First attempt with medium weight calico.

Developed piece with pre-shrunk and washed calico and 15cm extra with the new technique of gathering.
After I had drafted the sleeve I realised, looking at the width of it in comparison to the pattern reference, that it was quite wide. This made me re-evaluate the size of my arm hole which I had drawn in without any real though to measurement, going on the reference image rather than my taken measurements. To adapt this I redrew my armhole to a more appropriate size and applied this to my sleeve pattern, also reducing the cuff size to less than suggested. This achieved the much thinner, sleeker shape that was required. I really learnt at this point that I need to be aware of defining how I am adapting the reference material, to a more modern body shape, rather than trying to follow it exactly. Once I had readjusted the sleeve and it fitted well, I had a better grasp on my boundaries of alteration of the patterns and how changing and bending different elements of the pattern works towards a better fit the shape I am working with rather than just sticking to what is given. Later I also changed the shoulder to sit slightly lower to achieve the more sloping effect. This had a knock on effect, also improving the shape of the space between the lattice decoration and the collar.

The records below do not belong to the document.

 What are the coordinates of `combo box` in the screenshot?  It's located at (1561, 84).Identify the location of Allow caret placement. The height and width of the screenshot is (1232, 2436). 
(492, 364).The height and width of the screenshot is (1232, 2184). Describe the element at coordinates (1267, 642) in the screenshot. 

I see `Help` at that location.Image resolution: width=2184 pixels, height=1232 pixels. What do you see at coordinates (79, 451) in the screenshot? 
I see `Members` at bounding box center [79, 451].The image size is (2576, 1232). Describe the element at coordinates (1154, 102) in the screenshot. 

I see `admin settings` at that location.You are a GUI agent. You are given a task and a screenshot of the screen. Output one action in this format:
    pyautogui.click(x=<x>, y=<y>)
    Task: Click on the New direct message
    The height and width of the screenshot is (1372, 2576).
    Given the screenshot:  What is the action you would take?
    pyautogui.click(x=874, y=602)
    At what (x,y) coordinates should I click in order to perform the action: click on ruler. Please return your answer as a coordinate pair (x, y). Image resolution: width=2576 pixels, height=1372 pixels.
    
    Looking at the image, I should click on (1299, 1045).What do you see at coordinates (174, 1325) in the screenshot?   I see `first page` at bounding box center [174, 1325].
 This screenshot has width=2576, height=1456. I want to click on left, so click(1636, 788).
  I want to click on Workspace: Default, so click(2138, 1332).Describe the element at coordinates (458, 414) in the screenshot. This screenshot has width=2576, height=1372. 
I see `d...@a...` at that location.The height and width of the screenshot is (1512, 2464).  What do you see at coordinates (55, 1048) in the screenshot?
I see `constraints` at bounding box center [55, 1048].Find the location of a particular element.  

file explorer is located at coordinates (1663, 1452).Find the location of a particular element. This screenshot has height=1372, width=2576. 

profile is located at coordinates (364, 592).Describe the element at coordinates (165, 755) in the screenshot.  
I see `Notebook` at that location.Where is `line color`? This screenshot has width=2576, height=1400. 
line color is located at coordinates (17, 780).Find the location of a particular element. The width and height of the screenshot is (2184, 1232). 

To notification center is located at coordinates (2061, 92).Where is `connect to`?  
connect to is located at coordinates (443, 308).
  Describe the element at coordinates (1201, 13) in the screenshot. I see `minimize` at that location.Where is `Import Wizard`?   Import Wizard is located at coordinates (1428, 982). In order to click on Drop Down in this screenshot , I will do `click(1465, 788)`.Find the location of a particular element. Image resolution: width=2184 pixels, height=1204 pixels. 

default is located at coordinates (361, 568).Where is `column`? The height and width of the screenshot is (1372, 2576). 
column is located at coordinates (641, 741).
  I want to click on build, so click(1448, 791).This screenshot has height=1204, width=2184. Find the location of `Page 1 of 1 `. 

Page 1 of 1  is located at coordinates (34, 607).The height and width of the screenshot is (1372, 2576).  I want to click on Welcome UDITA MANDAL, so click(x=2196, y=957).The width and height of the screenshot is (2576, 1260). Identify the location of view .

After completing the sleeve I created the top sleeve decoration. This was one of the biggest challenges. I drafted it flat using the sleeve head from the pattern drawn already and then flat drafted the rest. It fitted well in the armhole but the tendrils looked tangled and unflattering. It took a lot of patience and perseverance to finally get it right. I began to understand from this that some elements just require time and small adjustments to achieve what is needed. 


Overall I found the decoration the most challenging aspect of this toile. This was mainly because it was very fiddly and not only did i have to achieve the right shape but also proportion to my piece. I used the reference pattern quite a bit but I found it proportions were not applicable to my toile so I spent a lot of time redrafting the lengths to achieve the right volume and form. 

 
Once the main decoration was complete I decided to experiment with how the piping that is seen in the reference image would work on the garment. I found the smallest piping cord I could and used it to edge the collar and belt and inserted it into the seams on the back as shown in the reference image. This worked really well and brought another element of texture to the toile, as well as getting a better grasp of what the piece would look like if finished. It also showed that the edge of the lattice decoration is piped so I attempted this although the result was not satisfactory. I think the piping I used was too heavy and it would have to be really thin to be delicate enough for the intricate pattern piece.
I have applied my sample here to see the effect of the piping, it is definitely  too bulky and clumsy and would have to be much thinner to keep the same delicacy.
The design of the lattice was too intricate to bag out with the thickness of the piping so I just sewed it around the edge. It is not a neat finish but gives an element of what the piping may look like.
I also created a small sample of what the padding at the bottom of the skirt may look like with calico and wadding. I did not have time to pad the whole thing but it would have been interesting to see how it would have effected the drape and sit of the hem line. I think it may have made it much stiffer and less flowing which i think would have been a shame.
The width of the padding I followed from the reference pattern.